The purpose of wound suturing:
To help wound healing and prevent wound infection.
Sutured wound care steps:
- Supplies: 0.9% saline water (2-3 small bottles); sterile cotton swabs; povidone-iodine; antibiotic ointment; sterile gauze pad; adhesive tape and steri-strip. Buy your supplies from pharmacy or medical supply store.
- Remove the old wound dressing. Use saline water to loosen sticky parts of gauze. Carefully loosen the old dressing, then remove it.
- Observe the wound (size, appearance and amount, color or smell of discharge). Put on the gloves and touch wound area to feel if there are any signs of infection, including redness, swelling, heat or pain.
- Wet a cotton swab with saline water and carefully clean the wound without contamination. Start from the center of wound and then move out 2-3 cm of the outer edge (Note: Ensure one cotton swab is only used at once.)
- After the wound is cleaned, wipe dry from the inside out with a dry cotton swab.
- Apply beta-dine solution on the wound for at least 30 seconds for the wound disinfection.
- Wet a swab with saline water to wash out the beta-dine, then wipe dry from the inside out with a dry cotton swab.
- Apply antibiotic ointment on the wound. Cover the wound with sterile gauze pads and their size must be 1 cm greater than the wound. Use adhesive tape to fix the gauze (Moist, oily, and sweaty skin may impair tape adhesion).
- Wash your hands with soap. Apply the sterile supplies or antibiotic ointment as prescribed (watch out for cap clean), and never use any substance with an unknown origin.
- Keep the sutured wound dry and clean. Change the dressing immediately if it gets wet.
- Sutured wound may have mild swelling and pain within 12 to 24 hours after procedure. Elevate the wound and place ice packs to reduce your discomforts.
- If the stitches over joints, such as your knees or elbows or knees, please less move the joints in order not to stretch your stiches.
- Consume more protein (e.g. meat, eggs, milk, or fish, etc.) and choose fruits rich in vitamin C (e.g. kiwi, oranges, or apples, etc.) to promote wound healing.
- Take medication as prescribed and return to the clinic to have your stitches removed.
- Stitches on your face–you'll need to return after 5 to 7 days for removing stitches. Stitches over joints– you'll need to return after 10 to 14 days for removing stitches. Stitches on other parts of your body – you'll need to return after 7 to 10 days removing stitches.

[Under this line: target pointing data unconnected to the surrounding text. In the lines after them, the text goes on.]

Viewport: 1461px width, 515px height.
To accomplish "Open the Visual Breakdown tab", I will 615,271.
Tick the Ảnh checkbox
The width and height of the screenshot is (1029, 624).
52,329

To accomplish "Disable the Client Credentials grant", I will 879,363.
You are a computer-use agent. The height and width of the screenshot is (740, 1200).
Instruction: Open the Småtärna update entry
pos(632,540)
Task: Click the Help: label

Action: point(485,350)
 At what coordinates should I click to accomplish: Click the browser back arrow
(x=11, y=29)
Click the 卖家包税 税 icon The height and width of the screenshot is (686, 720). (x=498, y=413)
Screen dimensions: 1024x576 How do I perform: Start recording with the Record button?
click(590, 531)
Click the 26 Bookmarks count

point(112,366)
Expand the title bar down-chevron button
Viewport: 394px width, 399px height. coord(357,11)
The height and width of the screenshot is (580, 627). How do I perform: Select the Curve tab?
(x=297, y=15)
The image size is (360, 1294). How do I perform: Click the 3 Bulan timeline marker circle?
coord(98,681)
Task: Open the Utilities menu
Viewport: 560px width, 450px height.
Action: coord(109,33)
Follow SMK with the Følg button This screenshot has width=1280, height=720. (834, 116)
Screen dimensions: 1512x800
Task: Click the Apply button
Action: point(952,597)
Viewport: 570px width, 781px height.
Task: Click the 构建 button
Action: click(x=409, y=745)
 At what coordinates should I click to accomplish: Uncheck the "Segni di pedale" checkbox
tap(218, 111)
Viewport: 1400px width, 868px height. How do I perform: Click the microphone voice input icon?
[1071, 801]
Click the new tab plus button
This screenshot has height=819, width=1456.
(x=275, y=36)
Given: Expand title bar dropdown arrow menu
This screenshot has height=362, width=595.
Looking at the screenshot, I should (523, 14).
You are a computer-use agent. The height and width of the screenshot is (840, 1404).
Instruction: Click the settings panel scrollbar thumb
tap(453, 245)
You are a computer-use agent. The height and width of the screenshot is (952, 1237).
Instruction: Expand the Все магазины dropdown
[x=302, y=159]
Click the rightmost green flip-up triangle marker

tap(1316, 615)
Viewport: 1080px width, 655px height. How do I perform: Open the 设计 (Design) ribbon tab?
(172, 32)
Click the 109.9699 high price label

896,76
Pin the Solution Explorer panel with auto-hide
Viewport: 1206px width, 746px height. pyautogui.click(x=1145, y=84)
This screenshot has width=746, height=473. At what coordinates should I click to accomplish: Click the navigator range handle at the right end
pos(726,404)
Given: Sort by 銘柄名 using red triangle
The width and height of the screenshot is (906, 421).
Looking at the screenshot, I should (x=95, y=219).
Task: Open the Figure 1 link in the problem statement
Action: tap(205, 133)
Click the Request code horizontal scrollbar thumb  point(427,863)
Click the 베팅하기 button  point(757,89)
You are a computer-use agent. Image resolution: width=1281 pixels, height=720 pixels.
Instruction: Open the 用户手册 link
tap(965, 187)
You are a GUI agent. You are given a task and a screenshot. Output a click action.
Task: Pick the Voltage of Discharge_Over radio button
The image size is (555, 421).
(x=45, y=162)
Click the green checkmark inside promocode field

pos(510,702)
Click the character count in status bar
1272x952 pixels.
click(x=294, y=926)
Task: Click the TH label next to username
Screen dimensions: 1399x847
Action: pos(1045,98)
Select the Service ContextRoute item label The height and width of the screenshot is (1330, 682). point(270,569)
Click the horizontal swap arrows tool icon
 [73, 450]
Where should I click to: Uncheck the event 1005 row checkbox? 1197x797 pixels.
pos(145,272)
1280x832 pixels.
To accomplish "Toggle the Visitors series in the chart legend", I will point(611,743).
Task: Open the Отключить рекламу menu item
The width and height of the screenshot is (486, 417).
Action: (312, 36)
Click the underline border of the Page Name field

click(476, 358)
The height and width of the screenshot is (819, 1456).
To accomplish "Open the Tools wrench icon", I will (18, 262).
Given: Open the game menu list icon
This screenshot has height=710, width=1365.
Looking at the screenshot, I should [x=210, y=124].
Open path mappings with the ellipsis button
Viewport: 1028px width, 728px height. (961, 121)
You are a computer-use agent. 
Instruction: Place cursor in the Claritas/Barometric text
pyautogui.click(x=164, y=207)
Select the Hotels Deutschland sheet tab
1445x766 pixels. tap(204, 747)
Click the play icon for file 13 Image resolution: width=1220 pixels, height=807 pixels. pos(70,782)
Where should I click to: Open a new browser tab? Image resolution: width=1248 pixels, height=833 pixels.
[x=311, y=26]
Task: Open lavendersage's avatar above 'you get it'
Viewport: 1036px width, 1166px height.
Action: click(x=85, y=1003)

- Sterile surgical tape (e.g. Steri-Strips) can be used to keep wound closure and reduce scar formation within 3months post stitches removed.
When to go to the clinic (by doctor instruction):
Any of the following symptoms at your wound indicate poor healing: The wound appears to have opened or increasing redness, swelling, heat, pain, or pus-like drainage, and a fever, feeling cold and shivering. Please visit your doctor immediately.
- Huang, Y. F. (2017). Wound Care. In Chou, H. L. Editor, Basic Nursing (3th ed., pp.492-527). Taipei City, Taiwan, ROC: Farseeing.
- Lee, M. M., Lin H. J., & Tan, J. Y. (2017). Nursing Care of the Surgical Patient. In Chou, H. L. Editor, Medical-Surgical Nursing Skills an Techniques (8th ed., pp.137-143). Taipei City, Taiwan, ROC: Farseeing.
- Yu, P. J. (2017).The new concepts of wound care (3nd ed.). Taipei City, Taiwan, ROC: Farseeing.